You will be implementing and benchmarking a PHP version and an Apache module version of the file-based name/value pair program.
Part 1. Install, configure, and test PHP on your Apache server.
To install PHP into your Apache web server, do the following:
sudo apt-get install php5 libapache2-mod-php5
You may need to restart the web server using the script apachectl.
Now test out the new PHP functionality of your server.
If something doesn't work, check the log files in /var/logs/apache2.
Start or restart your Apache server using apachectl.
Create an HTML page in your /var/www under the name test.php.
Test that a normal HTML page can be loaded from the test.php file.
Test adding some PHP script to test.php, e.g. <? phpinfo(); ?>.
Your browser should show the result of the PHP script and not display the actually PHP code itself.
Copy test.php to test.html. What happens if you go to http://localhost/test.html? You may want to View Source in Firefox.
Part 2.
Create a file-based name/value pair storing program just like in Assignment #1.
The PHP script will store the pairs in files in the /var/www directory.
You will need to set the permissions of this folder as in Assignment #1.
Create a PHP script lookup.php in your htdocs web server root directory.
The script is controlled by the HTML GET parameters: file, name, and val.
Parameters from a GET request are available in the PHP superglobal $_GET variable, e.g. $_GET["file"].
PHP supports a wide-variety of C-like file function, for example fopen.
To test your script, create two web pages get.php and set.php.
These pages should provide a form that allows the user to get and set values via your lookup.php script.
A common use of PHP is to include() a standard header or footer containing HTML code shared by all pages on a site.
Develop your own header.php and footer.php and use them from your new get.php and set.php pages.
The your web site design the better.
Part 3.
Create an in-process Apache module version of the name/value pair program.
The module will store the pairs in files in the /var/www directory.
You will need to develop the module in C.
The following instructions show how to build and install a simple module that prints "Hello world!" and returns the passed in query string.
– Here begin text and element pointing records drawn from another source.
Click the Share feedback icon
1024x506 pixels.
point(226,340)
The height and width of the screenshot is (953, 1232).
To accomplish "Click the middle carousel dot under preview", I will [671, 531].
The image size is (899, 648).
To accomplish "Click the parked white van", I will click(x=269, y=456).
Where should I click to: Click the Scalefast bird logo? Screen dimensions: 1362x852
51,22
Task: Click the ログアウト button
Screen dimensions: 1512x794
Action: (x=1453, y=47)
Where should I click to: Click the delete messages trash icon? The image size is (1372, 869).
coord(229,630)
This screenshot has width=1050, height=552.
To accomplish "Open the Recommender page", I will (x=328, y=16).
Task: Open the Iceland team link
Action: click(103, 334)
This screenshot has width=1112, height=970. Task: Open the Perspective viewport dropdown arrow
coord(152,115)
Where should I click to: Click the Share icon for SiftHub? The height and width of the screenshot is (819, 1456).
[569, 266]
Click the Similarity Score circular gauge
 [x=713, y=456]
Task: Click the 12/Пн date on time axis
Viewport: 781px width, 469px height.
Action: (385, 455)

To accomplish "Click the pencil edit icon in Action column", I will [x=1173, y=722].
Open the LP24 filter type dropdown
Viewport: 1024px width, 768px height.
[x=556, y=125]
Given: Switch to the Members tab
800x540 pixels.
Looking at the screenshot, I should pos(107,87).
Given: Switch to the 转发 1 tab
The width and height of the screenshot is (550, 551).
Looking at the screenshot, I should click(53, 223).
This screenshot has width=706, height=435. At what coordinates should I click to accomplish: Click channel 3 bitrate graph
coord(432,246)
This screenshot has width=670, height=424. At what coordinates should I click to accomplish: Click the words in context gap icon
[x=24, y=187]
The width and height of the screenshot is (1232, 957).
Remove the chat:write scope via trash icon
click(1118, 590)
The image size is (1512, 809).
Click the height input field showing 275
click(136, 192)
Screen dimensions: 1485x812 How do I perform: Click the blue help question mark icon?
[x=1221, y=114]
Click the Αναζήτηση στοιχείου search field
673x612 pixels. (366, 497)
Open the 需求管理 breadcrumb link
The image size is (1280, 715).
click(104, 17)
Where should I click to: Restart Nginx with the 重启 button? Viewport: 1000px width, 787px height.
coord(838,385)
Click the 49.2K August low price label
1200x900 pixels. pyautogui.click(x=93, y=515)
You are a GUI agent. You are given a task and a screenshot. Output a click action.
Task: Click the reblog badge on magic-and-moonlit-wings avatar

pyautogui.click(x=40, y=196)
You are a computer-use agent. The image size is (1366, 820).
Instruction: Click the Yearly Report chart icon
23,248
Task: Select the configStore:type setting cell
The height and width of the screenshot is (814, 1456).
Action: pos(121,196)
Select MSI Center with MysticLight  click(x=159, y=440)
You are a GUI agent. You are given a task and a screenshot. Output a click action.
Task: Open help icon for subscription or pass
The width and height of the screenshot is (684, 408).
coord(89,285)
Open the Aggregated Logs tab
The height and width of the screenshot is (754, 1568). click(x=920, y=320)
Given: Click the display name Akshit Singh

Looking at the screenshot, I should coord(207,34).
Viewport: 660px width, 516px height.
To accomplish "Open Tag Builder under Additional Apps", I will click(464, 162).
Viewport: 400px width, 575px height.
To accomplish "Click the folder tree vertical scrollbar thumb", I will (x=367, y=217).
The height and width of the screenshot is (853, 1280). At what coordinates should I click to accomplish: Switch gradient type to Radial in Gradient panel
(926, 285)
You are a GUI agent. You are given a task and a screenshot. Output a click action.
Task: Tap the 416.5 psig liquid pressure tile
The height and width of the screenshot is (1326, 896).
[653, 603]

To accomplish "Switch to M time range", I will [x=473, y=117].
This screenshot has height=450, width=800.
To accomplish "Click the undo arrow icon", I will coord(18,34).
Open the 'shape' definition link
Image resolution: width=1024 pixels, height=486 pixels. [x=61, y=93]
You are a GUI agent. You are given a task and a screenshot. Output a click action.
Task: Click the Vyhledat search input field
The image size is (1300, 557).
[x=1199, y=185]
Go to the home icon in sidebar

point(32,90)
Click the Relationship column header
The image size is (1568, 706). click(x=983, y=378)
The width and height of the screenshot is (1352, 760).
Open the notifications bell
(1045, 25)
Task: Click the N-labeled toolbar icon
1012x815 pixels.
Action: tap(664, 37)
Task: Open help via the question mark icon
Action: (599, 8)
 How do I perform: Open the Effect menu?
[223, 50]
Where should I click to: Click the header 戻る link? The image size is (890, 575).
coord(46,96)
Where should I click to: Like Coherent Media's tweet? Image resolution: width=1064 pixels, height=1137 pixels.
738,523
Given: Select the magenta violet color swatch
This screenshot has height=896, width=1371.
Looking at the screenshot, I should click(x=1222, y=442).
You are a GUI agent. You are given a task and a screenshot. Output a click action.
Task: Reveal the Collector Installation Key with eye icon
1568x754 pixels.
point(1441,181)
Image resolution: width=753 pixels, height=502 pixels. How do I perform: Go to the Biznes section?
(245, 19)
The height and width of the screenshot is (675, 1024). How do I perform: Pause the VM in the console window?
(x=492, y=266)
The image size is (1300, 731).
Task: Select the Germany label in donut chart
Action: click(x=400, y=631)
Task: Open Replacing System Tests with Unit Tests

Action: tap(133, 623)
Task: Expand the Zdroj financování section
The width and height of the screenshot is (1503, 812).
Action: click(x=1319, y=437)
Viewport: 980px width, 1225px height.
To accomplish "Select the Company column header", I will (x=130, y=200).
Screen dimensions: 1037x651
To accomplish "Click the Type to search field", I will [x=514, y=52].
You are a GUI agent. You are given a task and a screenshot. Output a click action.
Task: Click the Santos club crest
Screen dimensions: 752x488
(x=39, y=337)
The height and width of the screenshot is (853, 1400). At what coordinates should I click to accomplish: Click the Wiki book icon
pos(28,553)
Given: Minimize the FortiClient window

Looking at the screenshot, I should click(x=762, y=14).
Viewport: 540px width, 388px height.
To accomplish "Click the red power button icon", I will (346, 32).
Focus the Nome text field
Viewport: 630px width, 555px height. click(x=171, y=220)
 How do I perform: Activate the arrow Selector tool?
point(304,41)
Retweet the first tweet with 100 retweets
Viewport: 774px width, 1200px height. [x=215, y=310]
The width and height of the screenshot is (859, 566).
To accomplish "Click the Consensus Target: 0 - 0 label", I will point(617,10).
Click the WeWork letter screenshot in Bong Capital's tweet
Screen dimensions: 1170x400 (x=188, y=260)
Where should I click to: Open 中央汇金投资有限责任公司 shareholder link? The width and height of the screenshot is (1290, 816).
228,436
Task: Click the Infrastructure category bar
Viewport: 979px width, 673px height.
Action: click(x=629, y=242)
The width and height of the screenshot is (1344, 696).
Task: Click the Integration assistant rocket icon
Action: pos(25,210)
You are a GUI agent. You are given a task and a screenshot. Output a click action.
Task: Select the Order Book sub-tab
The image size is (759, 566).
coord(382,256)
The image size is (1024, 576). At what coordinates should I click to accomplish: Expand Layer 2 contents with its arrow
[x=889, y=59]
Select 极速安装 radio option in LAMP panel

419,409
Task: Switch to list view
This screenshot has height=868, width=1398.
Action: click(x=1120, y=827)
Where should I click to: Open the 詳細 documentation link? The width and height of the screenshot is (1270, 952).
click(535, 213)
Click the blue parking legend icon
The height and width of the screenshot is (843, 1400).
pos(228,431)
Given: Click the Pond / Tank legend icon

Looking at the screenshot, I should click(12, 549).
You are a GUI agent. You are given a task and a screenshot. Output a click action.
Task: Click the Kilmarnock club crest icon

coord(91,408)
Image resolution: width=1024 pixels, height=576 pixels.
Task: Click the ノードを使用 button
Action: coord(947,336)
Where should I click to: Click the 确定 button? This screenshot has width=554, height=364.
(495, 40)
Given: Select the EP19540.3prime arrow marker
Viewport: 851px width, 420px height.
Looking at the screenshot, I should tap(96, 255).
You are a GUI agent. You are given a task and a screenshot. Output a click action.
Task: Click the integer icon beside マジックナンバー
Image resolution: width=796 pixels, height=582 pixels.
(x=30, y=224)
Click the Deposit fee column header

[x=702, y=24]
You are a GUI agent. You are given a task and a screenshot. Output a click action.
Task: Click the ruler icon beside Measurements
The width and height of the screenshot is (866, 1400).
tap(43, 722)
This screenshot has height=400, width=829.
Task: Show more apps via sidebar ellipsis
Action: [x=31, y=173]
Compile the module: apxs2 -c mod_lookup.c.
Note: You may need to install development tools onto your server first:
sudo apt-get install apache2-dev
Install the compiled module into Apache: sudo apxs2 -i -a -n lookup mod_lookup.la
You should now find that the module has been copied to the /usr/lib/apache2/modules directory.
You should also find that a lookup.load file has been added to your /etc/apache2/mods-available directory with a symbolic link placed in /etc/apache2/mods-enabled.
Configure your Apache server to send requests to a specific subdirectory to your custom Apache module by creating /etc/apache2/mods-available/lookup.conf.
You need to make sure Apache loads the above configuration whenever it starts. To do this, add a symbolic link to the lookup.conf file to the /etc/apache2/mods-enabled subdirectory.
Restart your Apache server.
Test that requests to the /lookup subdirectory are now serviced by the Apache module.
For example, try visiting http://localhost/lookup?name=val
Modify mod_lookup.c to support getting and setting of parameters.
Copy your get.php and set.php pages from Part 2 to get_mod.php and set_mod.php.
Modify get_mod.php and set_mod.php to use your Apache module instead of the PHP script.
Part 4.
Benchmark your PHP and Apache module versions using the Apache benchmark utility ab.
Type ab with no arguments to get a list of its features.
Complete this readme.txt file with the requests per second you measure using ab connecting locally to your server (that is using the base URL http://127.0.0.1).
Run results for both the PHP version and the Apache module version of the application.
Submission.
I will be testing your application by logging into your sever, starting Apache and then going to your get and set pages.
Submit the files lookup.php, set.php, get.php, header.php, footer.php, get_mod.php, set_mod.php, mod_lookup.c, and readme.txt
to the Moodle dropbox.
The Moodle timestamp is the completion time for the assignment.